Macronutrients — protein, carbohydrates, and fat — are the three main categories of nutrients that provide energy. Protein and carbohydrates each provide 4 calories per gram; fat provides 9 calories per gram. Getting the right balance of macros for your specific goal is just as important as total calorie intake.

Protein: The Most Important Macro

Protein is essential for muscle repair and growth, satiety, and immune function. For active individuals, 1.6–2.2 g per kg of body weight per day is the evidence-based target. Higher protein intake (up to 2.4 g/kg) during a calorie deficit helps preserve muscle while losing fat.

Carbohydrates: Your Primary Energy Source

Carbohydrates are the body’s preferred fuel source, especially for high-intensity exercise. After meeting protein and fat targets, remaining calories are best filled with carbohydrates — particularly around workouts. Prioritise complex carbs (oats, rice, sweet potato) over refined sugars.

Fat: Essential for Hormones and Health

Dietary fat is critical for hormone production (including testosterone and oestrogen), fat-soluble vitamin absorption, and brain health. Fat intake should not fall below 0.7–0.8 g per kg of body weight, even during aggressive fat-loss phases.

Frequently Asked Questions

What macro split should I use for fat loss?
A high-protein approach works best: around 35–40% of calories from protein, 30–35% from carbs, and 25–30% from fat. The most important factor is hitting your protein target; the split of carbs and fat is secondary.
Do I need to track macros every day?
Not necessarily. Tracking for 2–4 weeks builds awareness of your typical intake.
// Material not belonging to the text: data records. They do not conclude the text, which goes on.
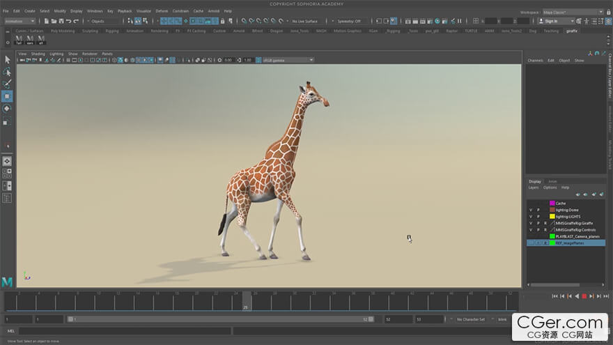613x345 pixels.
Task: Switch to the giraffe shelf tab
Action: pyautogui.click(x=571, y=31)
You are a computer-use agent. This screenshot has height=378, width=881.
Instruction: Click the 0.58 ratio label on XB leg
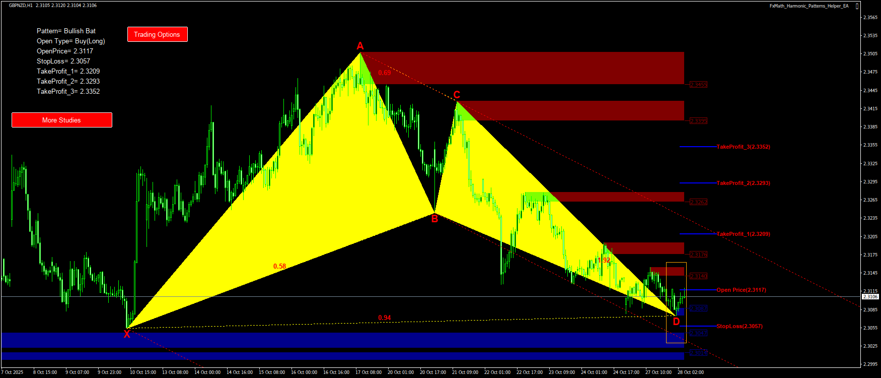coord(279,266)
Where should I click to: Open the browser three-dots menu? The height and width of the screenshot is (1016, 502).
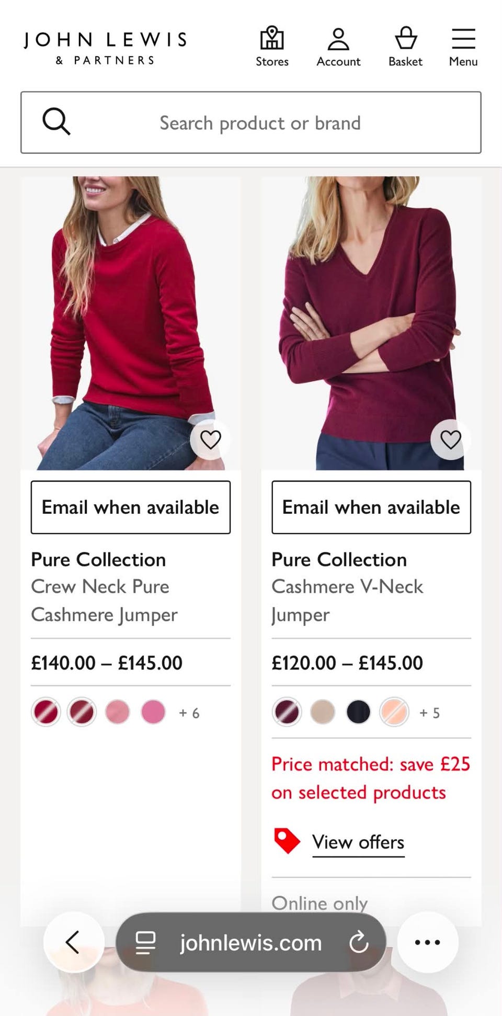click(x=428, y=942)
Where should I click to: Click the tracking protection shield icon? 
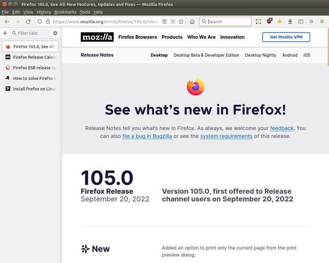point(40,22)
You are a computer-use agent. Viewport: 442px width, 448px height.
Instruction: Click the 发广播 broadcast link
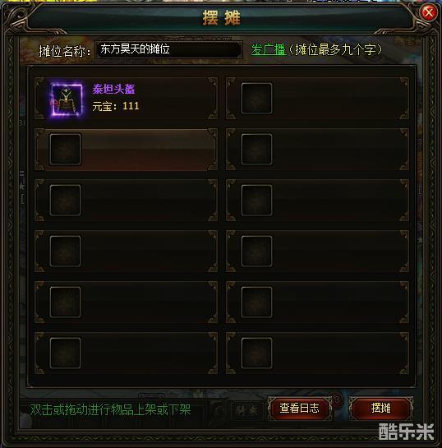(268, 49)
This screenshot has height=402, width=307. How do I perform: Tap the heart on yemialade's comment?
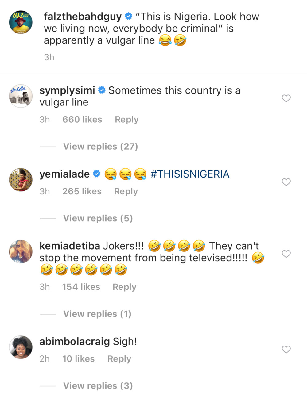286,182
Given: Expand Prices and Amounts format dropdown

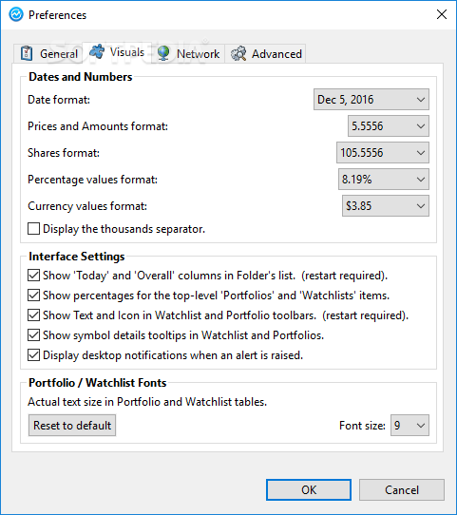Looking at the screenshot, I should tap(389, 125).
After that, many people can maintain their targets intuitively, checking in occasionally to verify accuracy.
Is a low-carb or keto diet better for fat loss?
Research shows that when protein and calories are matched, low-carb and higher-carb diets produce similar fat loss results. The best diet is the one you can adhere to consistently.
Medical Disclaimer: This calculator is for informational purposes only and does not constitute medical advice. Always consult a qualified healthcare professional for health decisions.